日本のあちこちで、今日も自分だけの「表舞台」に立つ人々。
つむぐ物語はひとそれぞれ違うけれど、
どの舞台も美しく輝いて見えるのは、「舞台裏」での人知れぬ努力があるから。
いつでもどんな時でも手軽に涼やかな風を感じられる、FANは輝く人の味方です。
東京・高円寺にある小杉湯の番頭として憩いの場を提供し続けるレイソン美帆さん。
そこにはこの街と地元の人に対する強い愛と大きな感謝の気持ちがありました。
――お仕事をする上で一番大切にしていることはなんですか
みんなが気持ちよくお風呂に入ってくれて、気持ちよく帰ってくれることが一番。
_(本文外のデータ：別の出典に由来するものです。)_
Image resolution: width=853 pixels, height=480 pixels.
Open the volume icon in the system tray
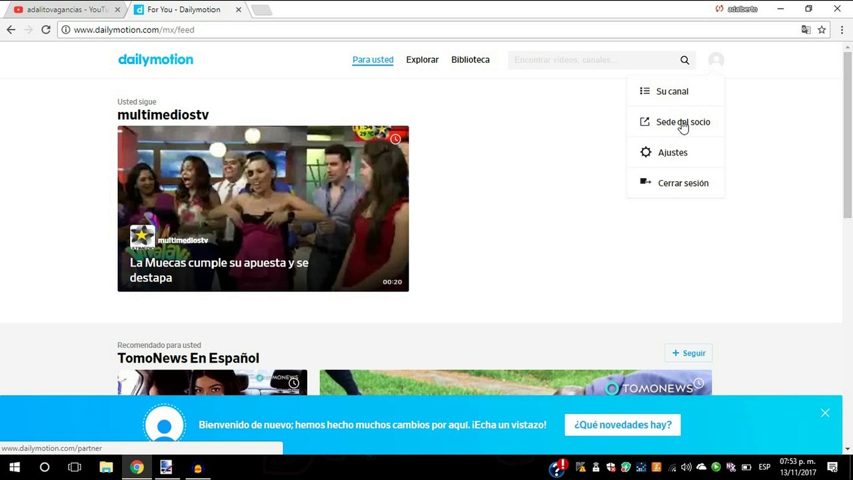tap(686, 467)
そのためには、掃除や湯沸かし、接客など、すべての仕事が大切だと思っています。銭湯に関わる全ての業務が楽しくて、あっという間に時間が過ぎていきます。
――やりがいを感じる瞬間は?
たくさんあります。誰かがここに来てくれるから、毎日頑張ろうと思える。銭湯では人との関わり合いが身近で、世代を超えた付き合いがあります。いろんなお客様と出会い、おしゃべりさせてもらうことで元気をもらうし、大きなやりがいにも繋がる。番頭になったことで自分の生活が豊かになったから、やりがいというよりも「働かせてもらってありがたい」という気持ちの方が強いですね。今は一緒に働くスタッフも増えてきたので、彼らにも楽しく仕事してほしい。新しいメンバーが来ても違和感なく自分の意見を発言できる場を作っていきたいと思っています。
――自分のリフレッシュ方法は?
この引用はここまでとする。